What you will do:
Answer these questions about the forum comment on GPUs and LLMs:
(a) What does a GPU need enough RAM to hold?
(b) What is the best improvement in inference engine performance the writer thinks could be hoped for within 1 to 2 years?
(c) How much savings does the writer attribute to AI-written "boilerplate" code?

I agree with you that Moore's Law being dead means we can't expect much more from current, silicon-based GPU compute. Any improvement from hardware alone is going to have to come from completely new compute technology, of which I don't think there is anything mature enough to expect any results in the next 10 years.
Right now, hardware wise, we need more RAM in GPUs than we really need compute. But it's a breakpoint issue: you need enough RAM to hold the model. More RAM that is less than the model is not going to improve things much. More RAM that is more than the model is largely dead weight.
I don't think larger models are going to show any major inference improvements. They hit the long tail of diminishing returns re: model training vs quality of output at least 2 years ago.
I think the best anyone can hope for in optimizing current LLM technology is improve the performance of inference engines, and there at most I can imagine only about a 5x improvement. That would be a really long tail of performance optimizations that would take at least a decade to achieve. In the 1 to 2 year timeline, I think the best that could be hoped for is a 2x improvement. But I think we may have already seen much of the low hanging optimization fruit already picked, and are starting to turn the curve into that long tail of incremental improvements.
I think everyone betting on LLMs improving the performance of junior to mid level devs and that leading to a Renaissance of software development speed is wildly over optimistic as to the total contribution to productivity those developers already represent. Most of the most important features are banged out by harried, highly skilled senior developers. Most everyone else is cleaning up around the edges of that. Even a 2 or 3x improvement of the bottom 10% of contributions is only going to grow the pie just so much. And I think these tools are basically useless to skilled senior devs. All this "boilerplate" code folks keep cheering the AI is writing for them is just not that big of a deal. 15 minutes of savings once a month.
But I see how this technology works and what people are asking it to do (which in my company is basically "all the hard work that you already weren't doing, so how are you going to even instruct an LLM to do it if you don't really know how to do it?") and there is such a huge gap between the two that I think it's going to take at least a 100x improvement to get there.

Records:
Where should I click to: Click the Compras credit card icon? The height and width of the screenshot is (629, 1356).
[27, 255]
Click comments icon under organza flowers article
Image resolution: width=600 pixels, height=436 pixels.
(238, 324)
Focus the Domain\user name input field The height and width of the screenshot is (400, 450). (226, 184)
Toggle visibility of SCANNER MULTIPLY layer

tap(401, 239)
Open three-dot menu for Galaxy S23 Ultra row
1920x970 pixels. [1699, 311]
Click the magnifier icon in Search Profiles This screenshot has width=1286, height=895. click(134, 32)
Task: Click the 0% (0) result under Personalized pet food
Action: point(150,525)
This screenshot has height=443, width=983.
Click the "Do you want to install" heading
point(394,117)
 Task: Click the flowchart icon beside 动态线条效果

Response:
(a) The model.
(b) A 2x improvement.
(c) 15 minutes of savings once a month.